**Source document:**
Begin

The COMEX turnover is physical movement of silver; the category changes are simply paperwork. There are two classifications for the metal in COMEX silver (and gold and other metals) warehouses, registered and eligible. The metal is always exactly the same for each category, meeting strict exchange requirements for grade and weight specifications – essentially, only the paperwork is slightly different. Essentially, registered metal is considered somewhat superior for delivery purposes against a COMEX futures contract and as such, commands a slightly higher cost in terms of monthly storage charges. But the important point is that since the metal attached to every COMEX delivery receipt or warrant meets exchange requirements, it’s easy enough to change from registered to eligible or vice versa. The turnover is physical movement; the category changes are strictly paperwork.

Even though the COMEX category classifications and changes are strictly paper designations, they are also publicly reported and as such, can serve as valid sources of highly verified and documented data, something never in oversupply. And while changes between the registered and eligible categories in COMEX silver warehouse inventories are not particularly revealing most of the time, there can be notable exceptions to that pattern. You may recall that I have recently commented on some switching from the eligible category to the registered category in COMEX silver as the highly unusual March delivery period proceeded. My comments concerned the shorts making delivery this month having to switch to registered in order to make delivery to JPMorgan and its client(s). It looked somewhat unusual to me and suggested that the shorts were having some stress in making delivery (among other factors).

End

**Set exercise 1:** Repeat the passage of the COMEX silver text between "The COMEX turnover" and "are strictly paperwork.", inclusive, without altering any wording.
**Set exercise 2:**
Using the COMEX silver text, answer the following:
(a) What are the two classifications for metal in COMEX warehouses?
(b) Which of those classifications commands slightly higher monthly storage charges?
(c) To whom were the shorts making delivery this month?
**Set exercise 3:** Resume the COMEX silver text after its final sentence, keeping its voice and subject.

**Information provided:**
Begin

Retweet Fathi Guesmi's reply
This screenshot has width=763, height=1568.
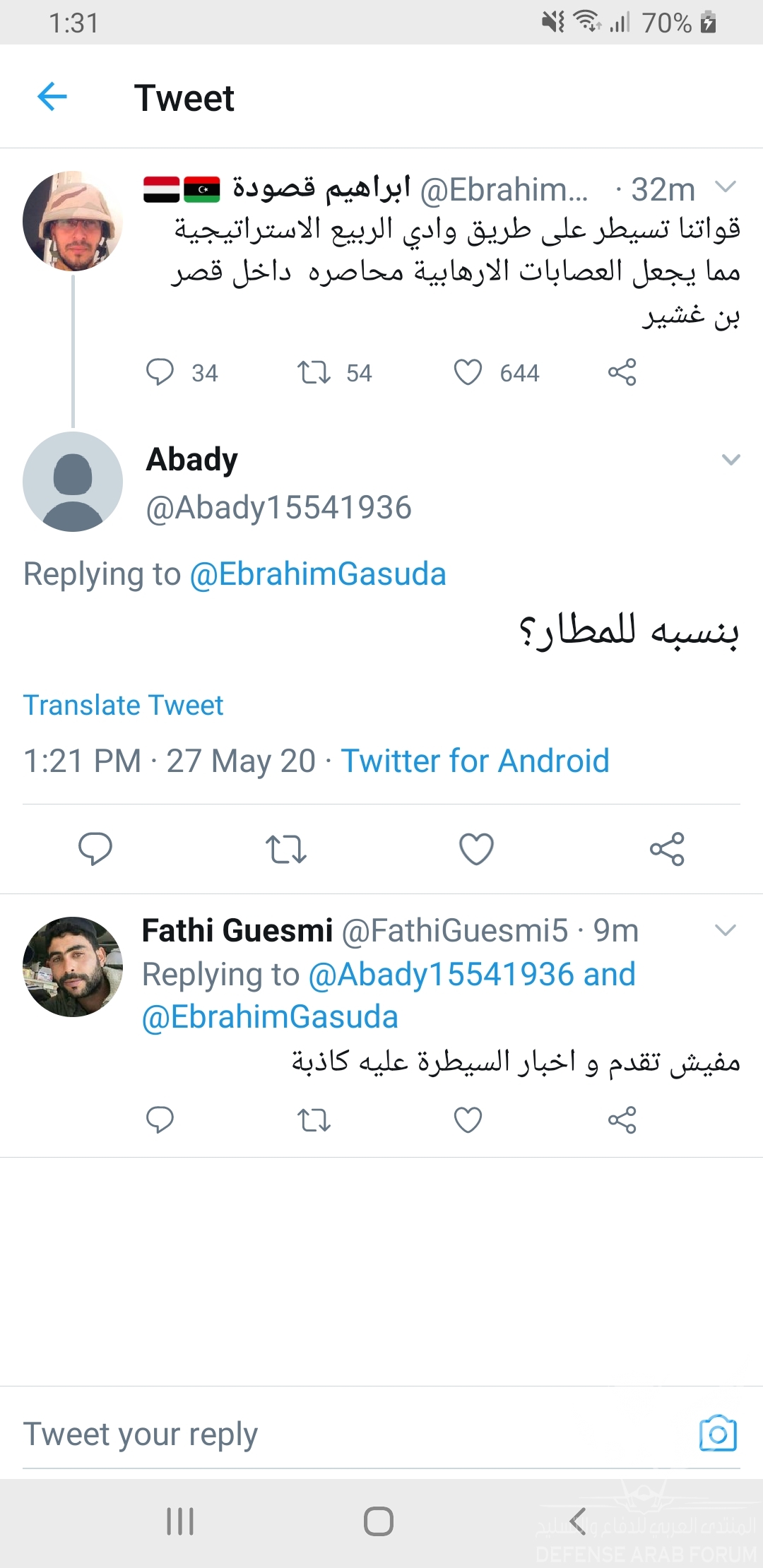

End

**Written response 1:**
The COMEX turnover is physical movement of silver; the category changes are simply paperwork. There are two classifications for the metal in COMEX silver (and gold and other metals) warehouses, registered and eligible. The metal is always exactly the same for each category, meeting strict exchange requirements for grade and weight specifications – essentially, only the paperwork is slightly different. Essentially, registered metal is considered somewhat superior for delivery purposes against a COMEX futures contract and as such, commands a slightly higher cost in terms of monthly storage charges. But the important point is that since the metal attached to every COMEX delivery receipt or warrant meets exchange requirements, it’s easy enough to change from registered to eligible or vice versa. The turnover is physical movement; the category changes are strictly paperwork.

**Written response 2:**
(a) Registered and eligible.
(b) Registered metal.
(c) JPMorgan and its client(s).

**Written response 3:**
But the last two days of category changes in COMEX silver were like none I have ever seen, only this time, the big switch was from registered to eligible. All told, over the past two days, more registered silver was transferred to the eligible category than ever before, close to 13.5 million oz and involving three separate COMEX warehouses. (There was even a large 1.3 million oz transfer the other way, eligible to registered yesterday, unrelated to the big registered to eligible switch). I certainly don’t remember many (any) 13.5 million oz two day changes in categories before. What does this mean?

The bottom line – the most plausible and perhaps only explanation – is that the owner of 13.5 million oz of registered silver decided to switch the metal into the eligible category in order to save on storage fees (since eligible silver is cheaper to carry than metal in registered form). There can be only one such owner – JPMorgan, which just stopped (took) delivery on 17 million oz in the March silver delivery on a combined basis with its client(s). While this can’t be a big surprise to anyone semi-aware of the important issues in silver, the revelation and confirmation of the role JPMorgan plays in silver is nonetheless staggering.

One thing it tells you is that, in addition to the 92 million oz of silver in the JPM COMEX warehouse (out of the COMEX total inventory of 190 million oz), JPMorgan now owns at least 13.5 million oz in other COMEX warehouses and, possibly, a lot more. I suppose it’s possibly that this silver might eventually get moved to the JPM warehouse, but not if that warehouse is nearing capacity. At this point, it doesn’t matter – the data have revealed all we need to know (and have known) – JPMorgan is the silver market.

While I have taken pains to point out the difference between physical turnover and paper category changes, as well as covering in detail the just completed and unprecedented March delivery process, please know that all are inextricably linked. Over the past month, I have reported (as well as marveled) at the extraordinary development of JPMorgan stopping more silver than on any COMEX delivery before, both in terms of the raw combined amount (17 million oz) and as a percentage of total issuances (90%). Now there is the equally extraordinary development in the largest category change in history. Put it all together and the conclusion is undeniable – JPMorgan is sucking up physical silver like there is no tomorrow.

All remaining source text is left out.